This is good stuff. Version 4 definitely sounds the most, though I’m partial to him cutting her off because I love seeing Hamill being sassy, even artificially (and because yeah, obviously Rey should know he was wrong). Version 1 seems a little empty, while #3 is too crowded, and it doesn’t seem like “lesson 3” should start with a question like that.

Ironically however, the removal of “It was fear that kept me here”, which I’m obviously still in favor of, creates the issue of “What are you most afraid of” feeling slightly non-sequitur. Or, at least, it seems too obvious to me that the line was preceded by something different than just “I was wrong”. I’m tempted to say “What are you so afraid of” might flow better, but I might be overthinking.

Honestly, it’s becoming more and more impressive to me just how knotted-up the problems with this movie’s writing are. I don’t think I would have felt as offended as I did in 2019 had Ascendant (with the changes being worked on) been the theatrical cut, but man this is a real fixer-upper of a film.

Post
#1414942
Topic
The Rise of Skywalker: Ascendant (Released)
Time

While Ach-To is in the conversation, can we talk about “It was fear that kept me here”? I know I’m just parroting Nerrel’s video, but ever since he pointed it out I haven’t been able to stop thinking about it. Luke was kept there by shame, and a genuine belief that the Jedi are a bad thing. It’s a hard thing to reconcile with TROS’s conversation, but I think “it was shame that kept me here” and “what are you most ashamed of” (in a Rey Palpatine cut, of course) would make a lot more sense. Not that I have a good way to implement that or anything.

Post
#1414286
Topic
The Rise of Skywalker: Ascendant (Released)
Time

I think “fanboys who can’t let go” is the opposite of this. The fact that this is all in-service of a community effort to turn something they didn’t like into something they do (or, well, tolerate) purely for the sake of their own personal enjoyment is inspiring. It feels to me like a vision of how creating mass-appeal art could actually progress in a world where creators didn’t have to worry so much about what corporate shareholders think is profitable. Even at it’s most dull, this is infinitely more productive than a bunch of people just whining about the movie not being good, because something is literally being produced, and not really out of spite (well, disappointment isn’t much better, but it’s not as mean).

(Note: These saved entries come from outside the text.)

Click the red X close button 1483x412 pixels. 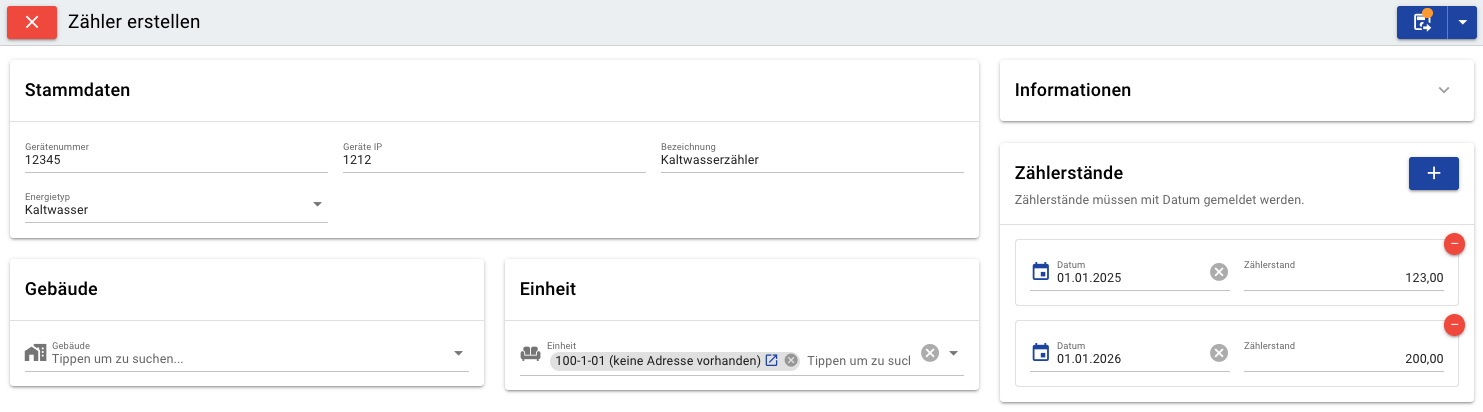32,22
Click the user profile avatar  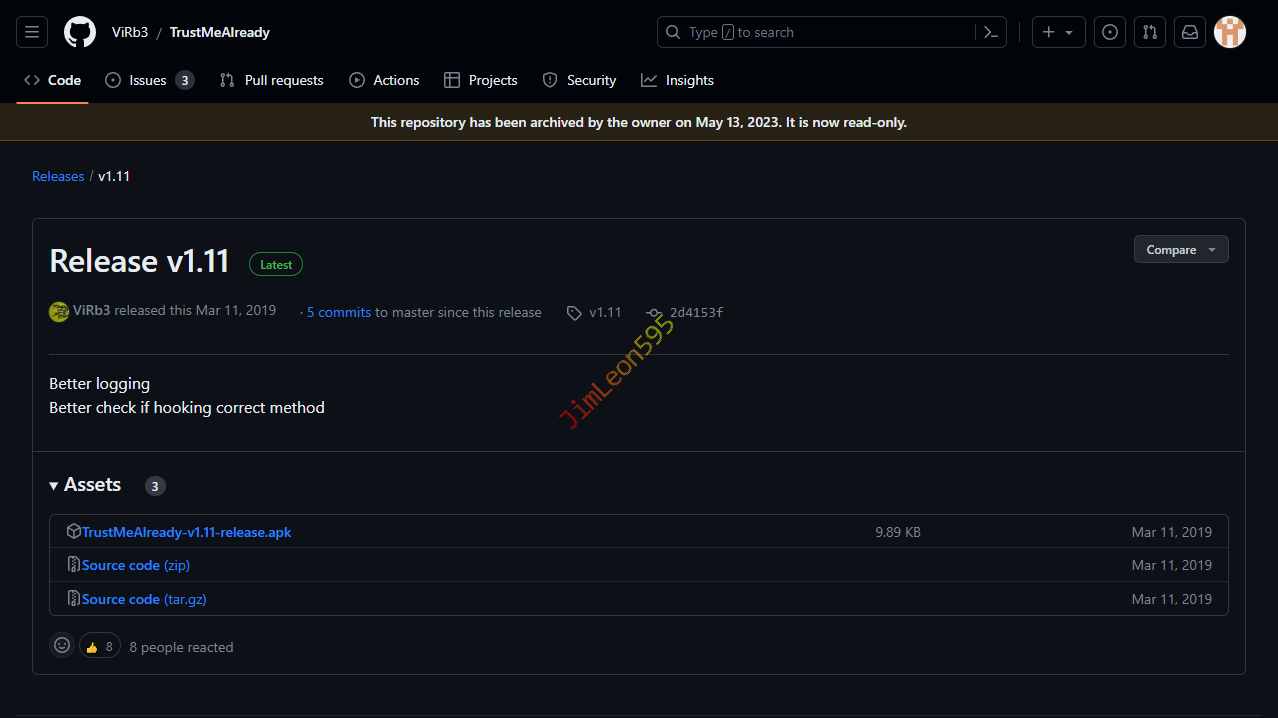coord(1229,32)
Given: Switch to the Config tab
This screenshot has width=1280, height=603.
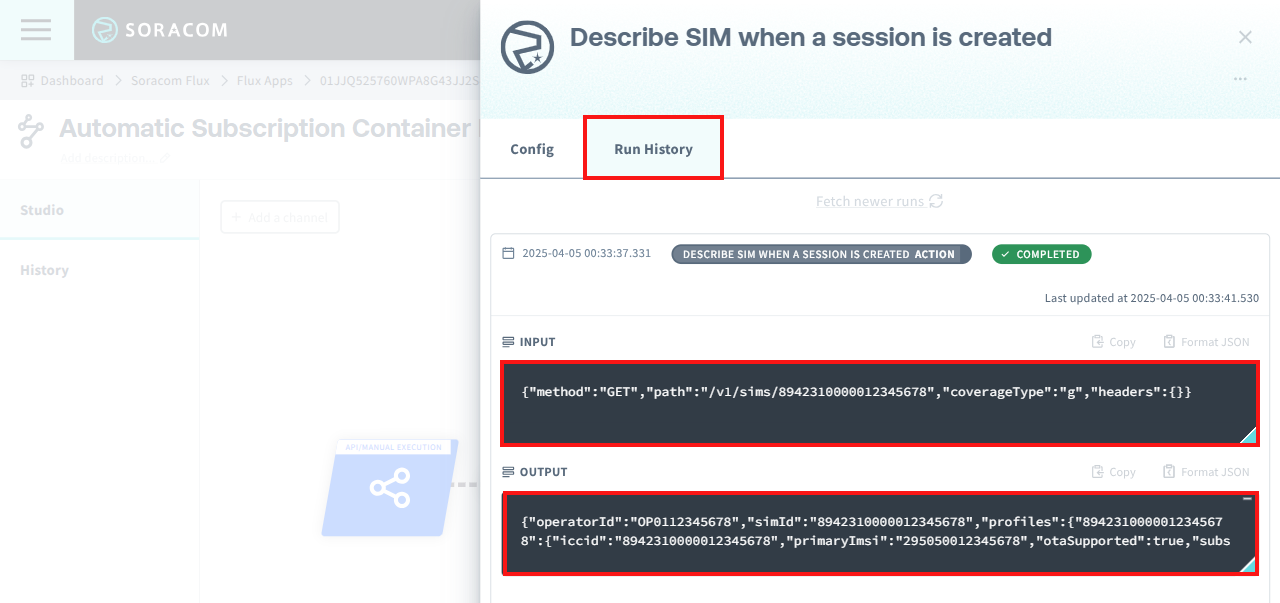Looking at the screenshot, I should point(532,149).
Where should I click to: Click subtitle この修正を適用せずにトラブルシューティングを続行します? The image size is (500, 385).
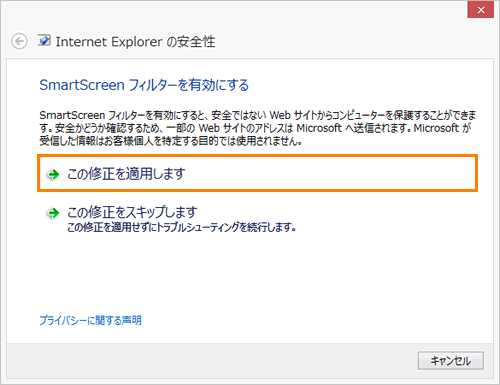point(182,227)
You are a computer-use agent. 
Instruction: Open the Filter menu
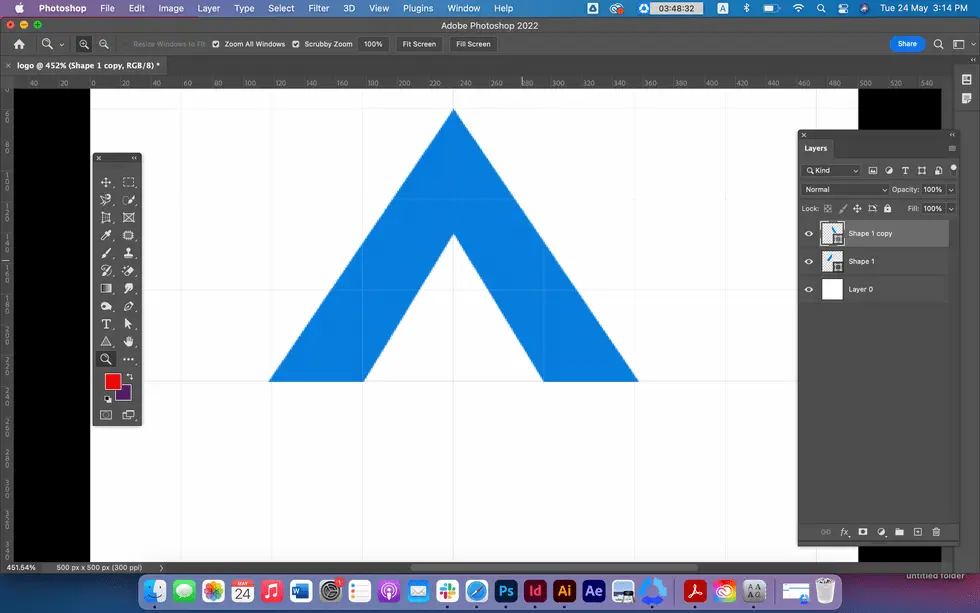pyautogui.click(x=318, y=8)
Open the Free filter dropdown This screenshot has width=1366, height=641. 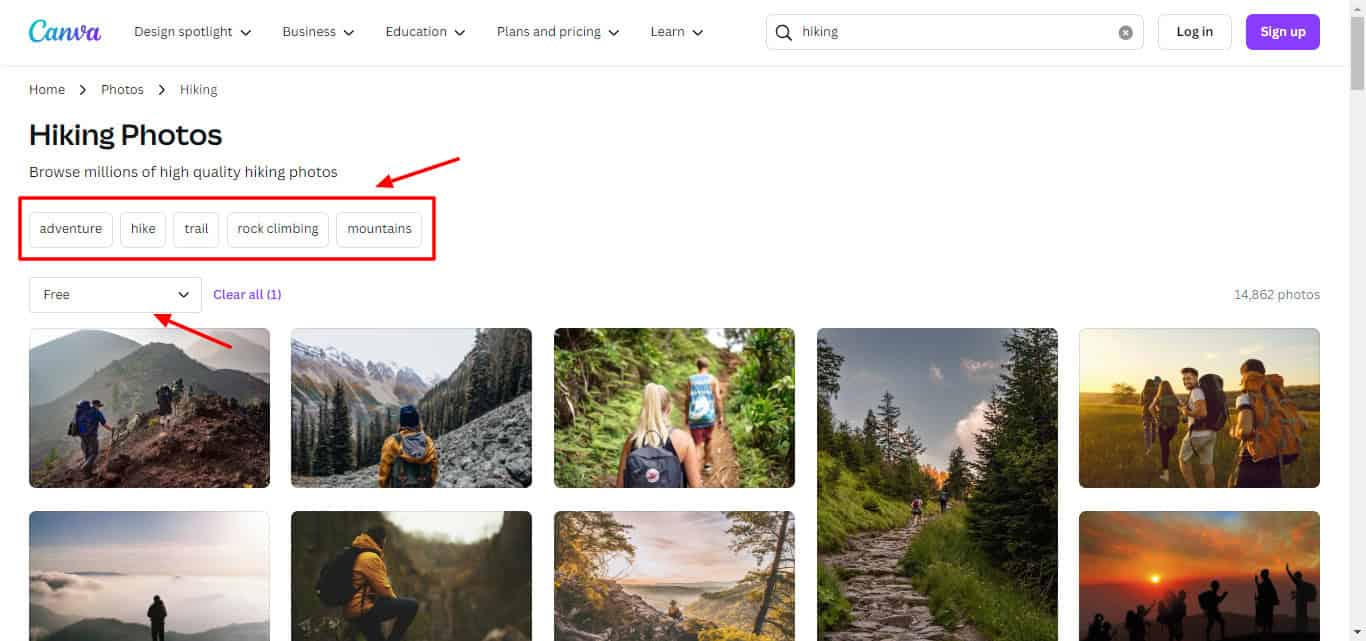pos(115,295)
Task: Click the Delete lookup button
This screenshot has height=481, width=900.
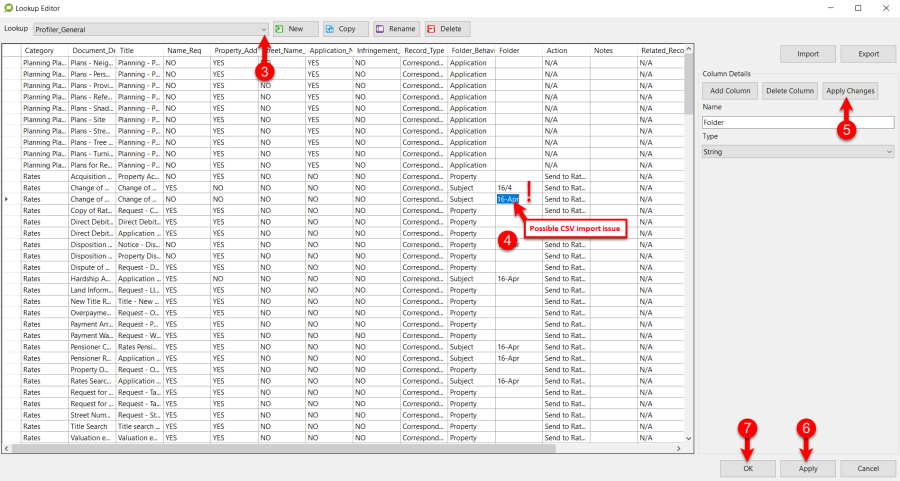Action: (x=448, y=29)
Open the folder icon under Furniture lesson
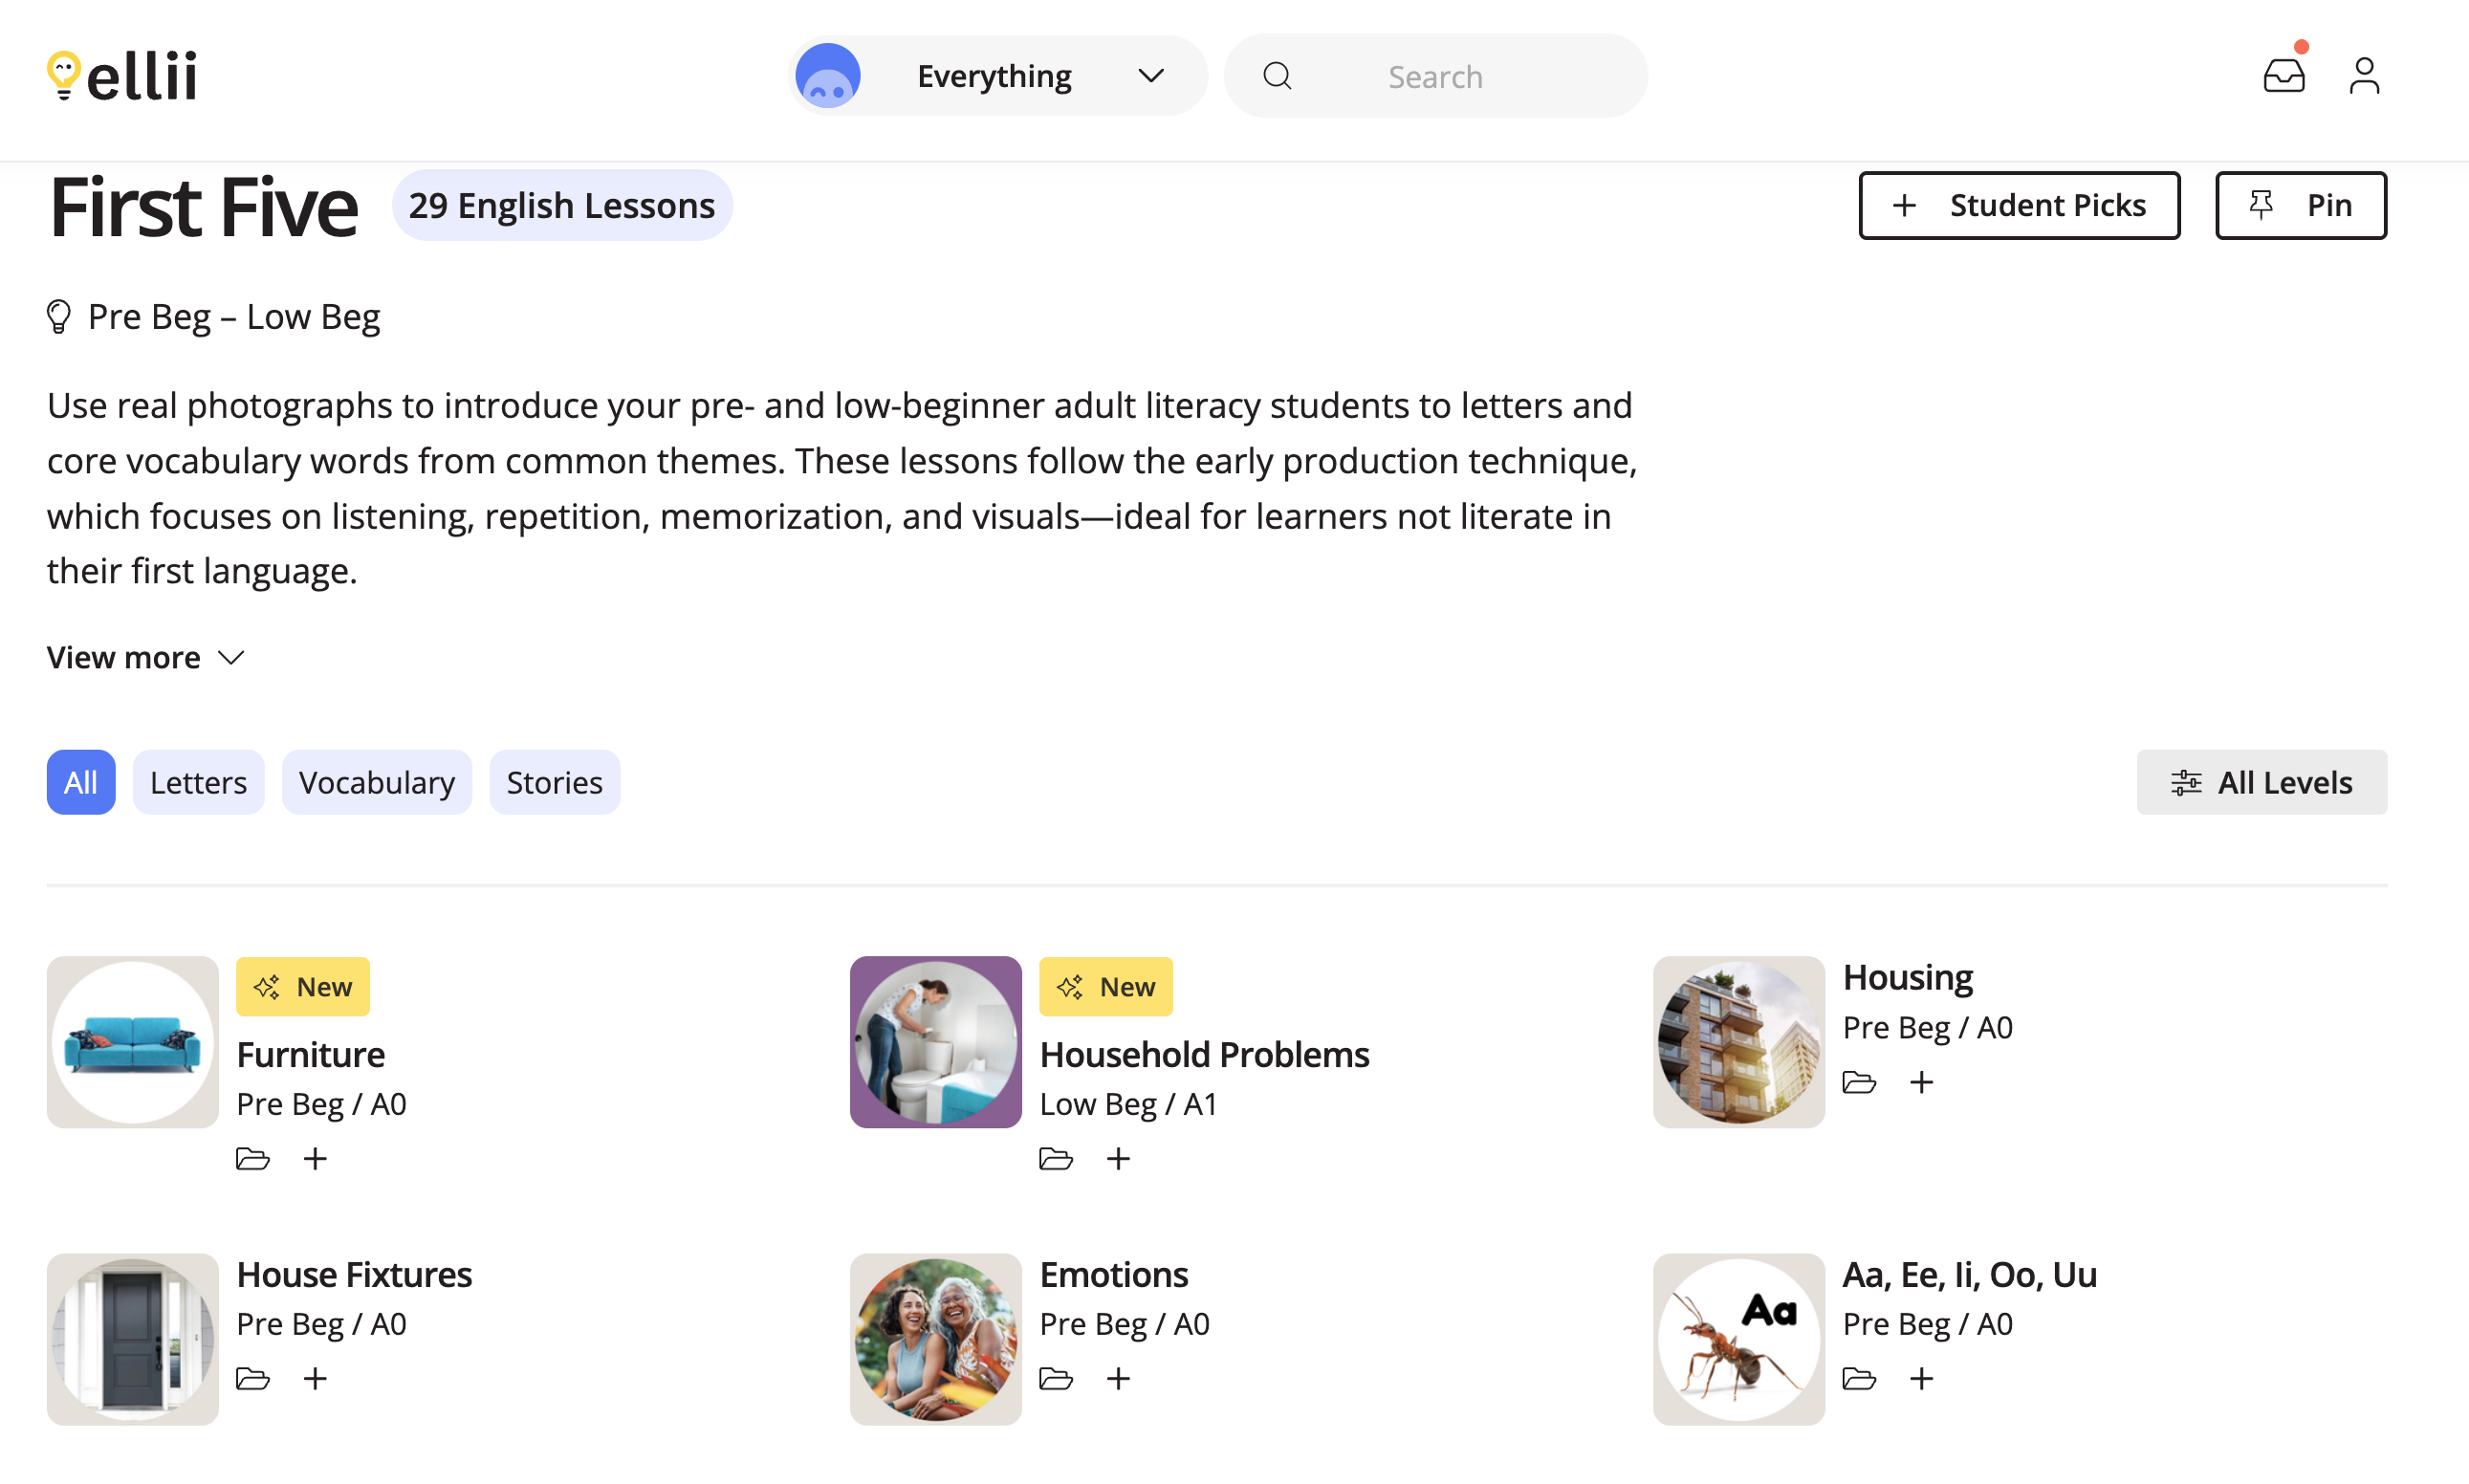Viewport: 2469px width, 1484px height. click(252, 1158)
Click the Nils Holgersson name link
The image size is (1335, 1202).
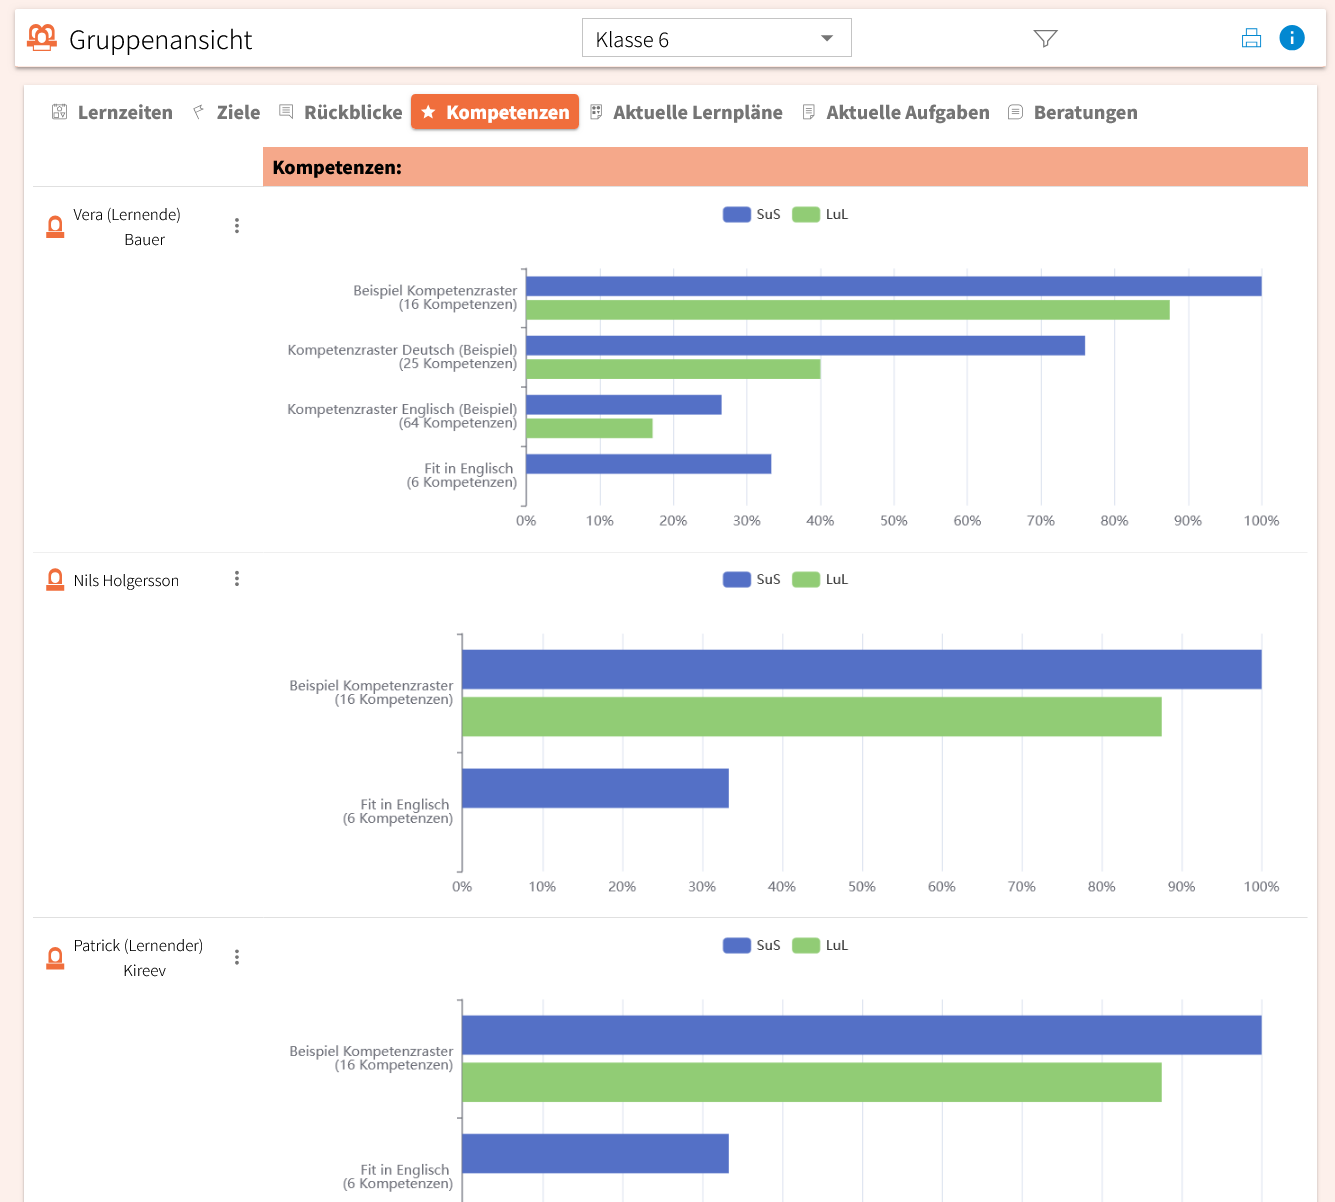point(126,580)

Like, mods and fanedits are just kind of incredible to me? Even before Star Wars, I was absolutely blown away by things like One Pace, Dragon Ball Recut, Dreamcast Conversion and even stuff like Black Mesa (to an extent). It feels like this is just the purpose of fandom, in a way.

Post
#1414028
Topic
The Rise of Skywalker: Ascendant (Released)
Time

The changes to make this film more consistent with TLJ are so great. Going to the extent of making a whole new puppet show depicting the Battle of Crait isn’t just ambitious, it’s genius. It’s just making me bite my friggin’ nails since the progress on “Rey nobody” seems to be halted, when overwriting that was the worst thing about TROS for me.

Post
#1414025
Topic
Worst Edit Ideas
Time

ThisIsCreation said:

Green screen in a character into every movie, make them old in the original trilogy and younger in the prequels. They will be present for everything but no one acknowledges them. When anakin and padme frolick in AOTC, the character is there too. When Palpatine is shocking luke, hes just standing next to the emperor.

When vader is dying he is standing next to luke.

When we see all the ghosts at the end of ROTJ, he’s stood with them, but he’s not blue…he’s physically just standing there, blocking most of their vision.

Oh shit it’s Gumbly

Post
#1410451
Topic
Prediction for Star Wars X, XI, and XII
Time

I think if the “Skywalker Saga” is supposed to be over, whatever the new trilogy is will (or at least should) have nothing to do with it. Frankly, I don’t think they could do with the sequel characters what the sequels did with the original trilogy’s characters. Those movies only exist in the way they do because of the three-and-a-half decade-long cultural phenomenon that the original trilogy was, and since the prequels and sequels didn’t become that, trying to use the same formula for the second batch of sequels would be a wasted effort.

This is why my big dumb post here says I think they should jump hundreds of years into the future. Give us a new galaxy to explore, divorced from any of the antiquated iconography we’ve seen for the last forty years. Give us a villainous force that is more than just “evil military government”, and a hero that is more driven by wanting to be in the plot than the plot happening to them. If you wanna keep the force around, make the conflict more than binary light-side/dark-side. That’s why I like the idea of a corporation commercializing and selling the force itself. Every person who buys (however the hell that is supposed to work, these are broad strokes here) is participating in something pretty obviously corrupt and against the idea of the force, but they’re not necessarily all soldiers in a war against everything that isn’t them like the empire is (at least, not publicly).]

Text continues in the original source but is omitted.